[Exercise material — start]

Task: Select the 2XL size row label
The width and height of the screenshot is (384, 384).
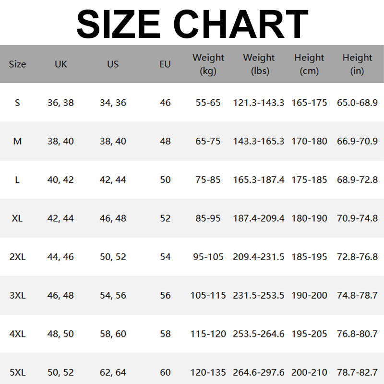Action: (x=18, y=257)
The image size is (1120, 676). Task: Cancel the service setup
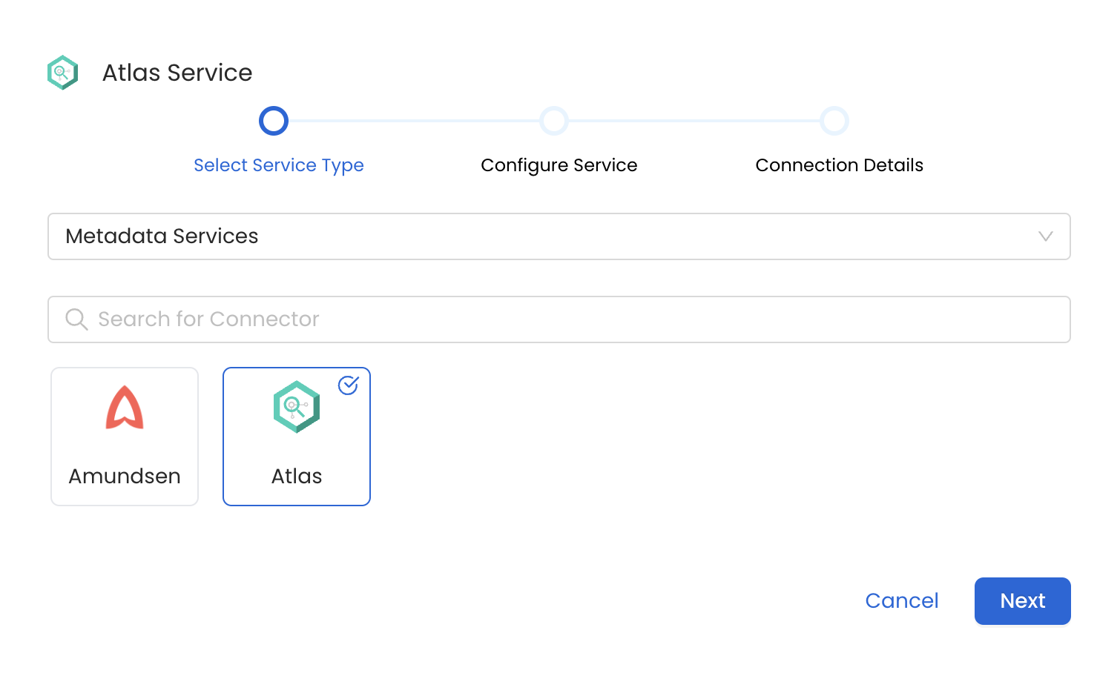(x=902, y=600)
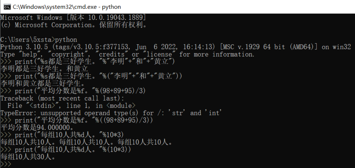
Task: Click the print line ending with %10*3)
Action: tap(62, 135)
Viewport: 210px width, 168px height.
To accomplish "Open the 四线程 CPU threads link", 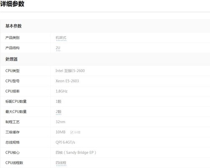I will (x=61, y=163).
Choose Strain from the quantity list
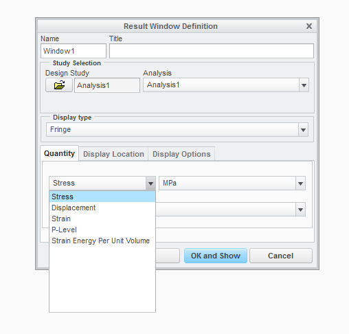 102,219
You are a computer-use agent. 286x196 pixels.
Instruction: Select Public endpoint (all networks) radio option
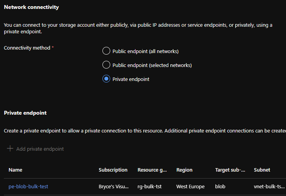pyautogui.click(x=106, y=51)
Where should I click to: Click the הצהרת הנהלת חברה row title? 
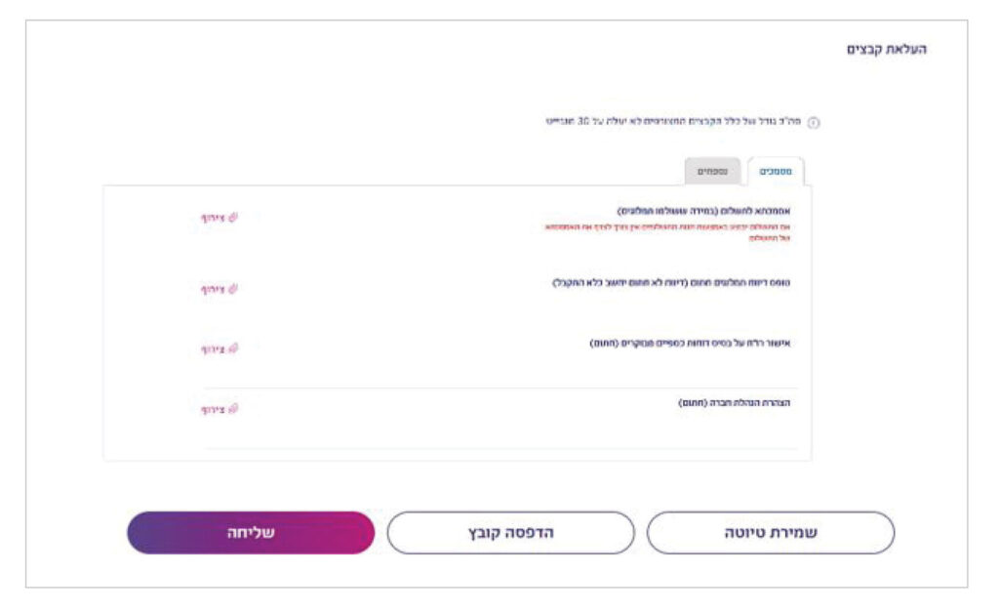(x=734, y=403)
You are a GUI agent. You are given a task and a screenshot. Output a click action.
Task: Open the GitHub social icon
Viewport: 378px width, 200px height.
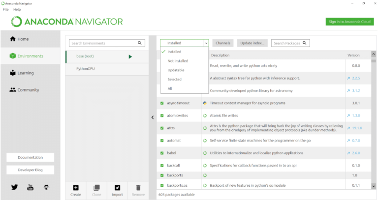point(46,187)
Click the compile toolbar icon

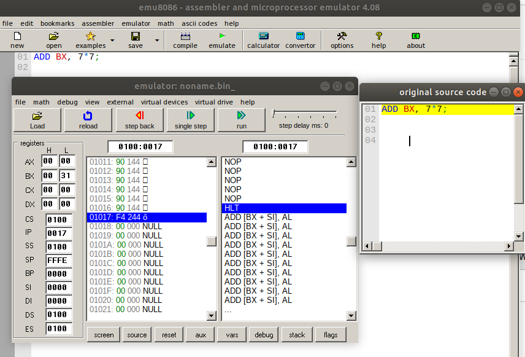click(x=185, y=40)
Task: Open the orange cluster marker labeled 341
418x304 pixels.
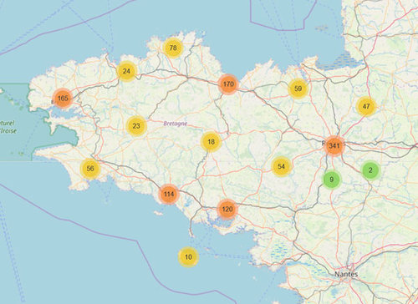Action: pos(334,145)
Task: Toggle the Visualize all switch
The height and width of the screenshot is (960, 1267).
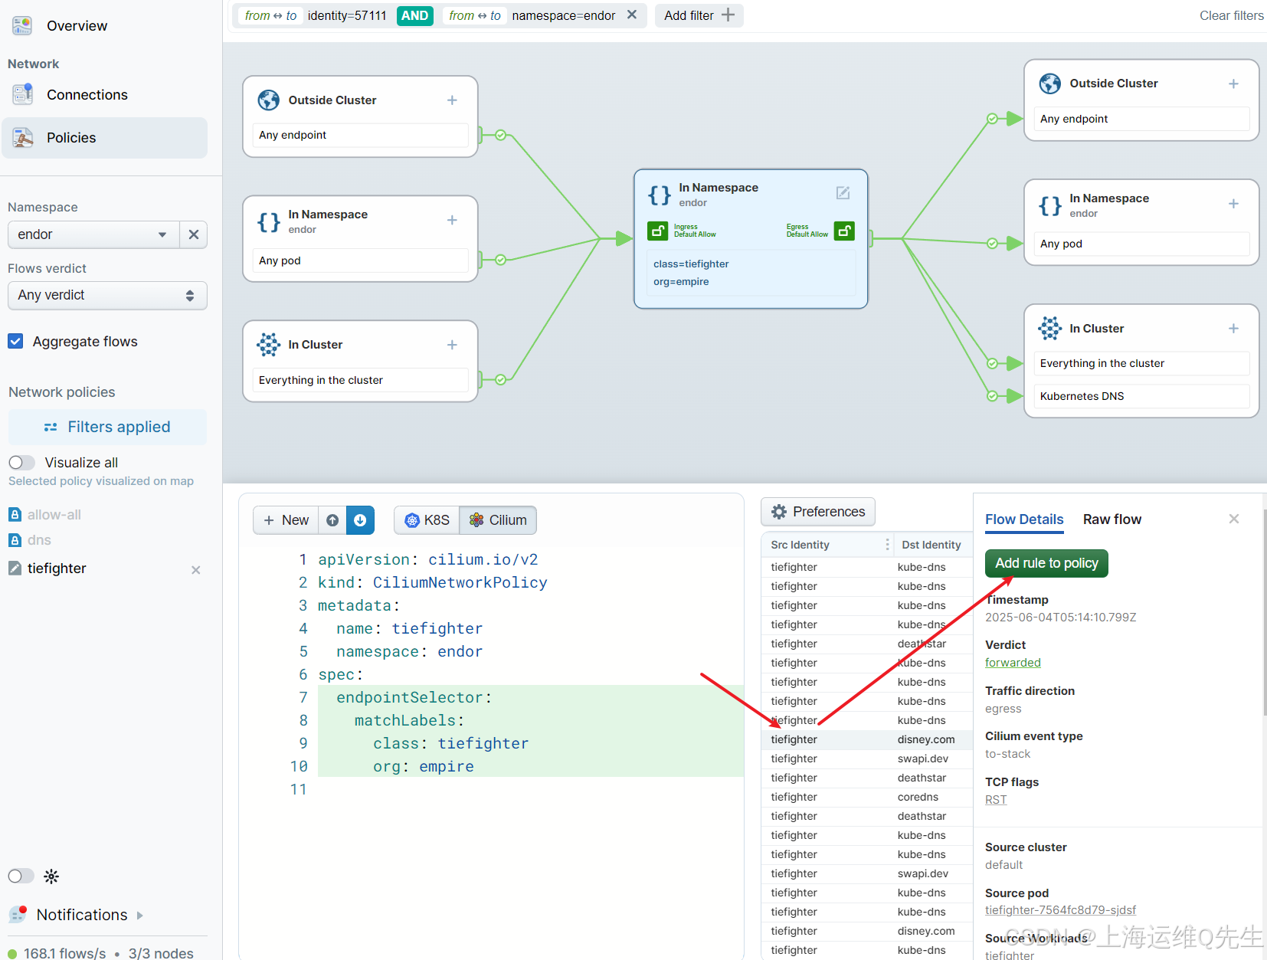Action: pos(21,463)
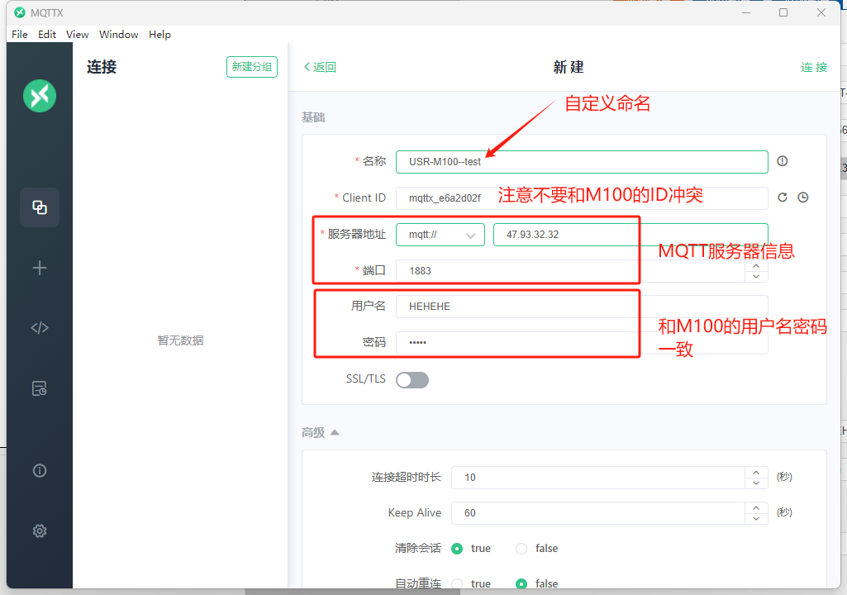
Task: Click the 用户名 input field
Action: (x=582, y=306)
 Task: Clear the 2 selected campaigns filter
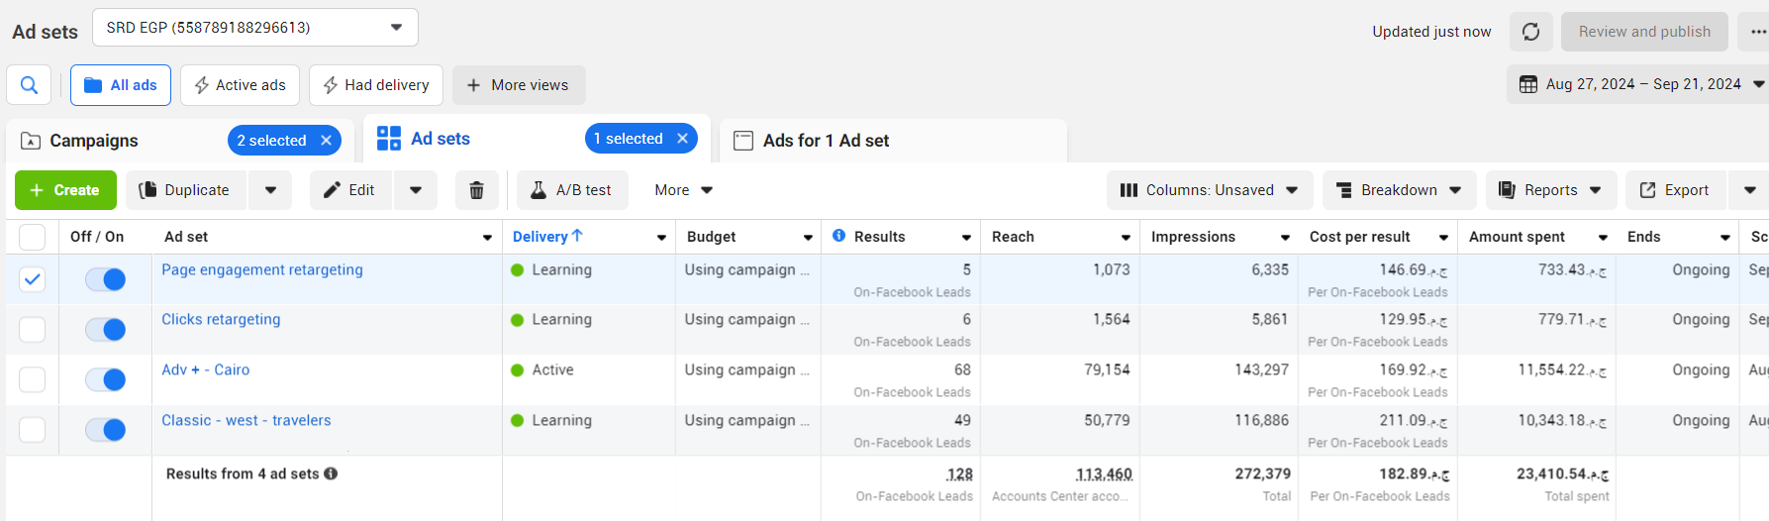click(x=326, y=141)
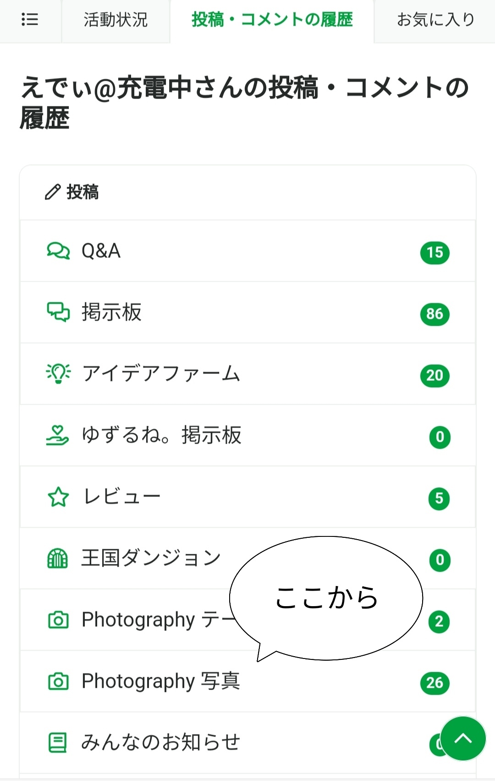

[Exercise material — finish]

- _What this task involves_
Only the lines of the listing above from the one with "You are a GUI" through the one with "Task: Toggle the Visualize all switch" should be output, exactly, with both ends kept and pictures left out.

- _Your response_
You are a GUI agent. You are given a task and a screenshot. Output a click action.
Task: Open the GitHub social icon
Viewport: 378px width, 200px height.
point(46,187)
Click the compile toolbar icon

click(x=185, y=40)
Task: Open the orange cluster marker labeled 341
418x304 pixels.
Action: pos(334,145)
Task: Toggle the Visualize all switch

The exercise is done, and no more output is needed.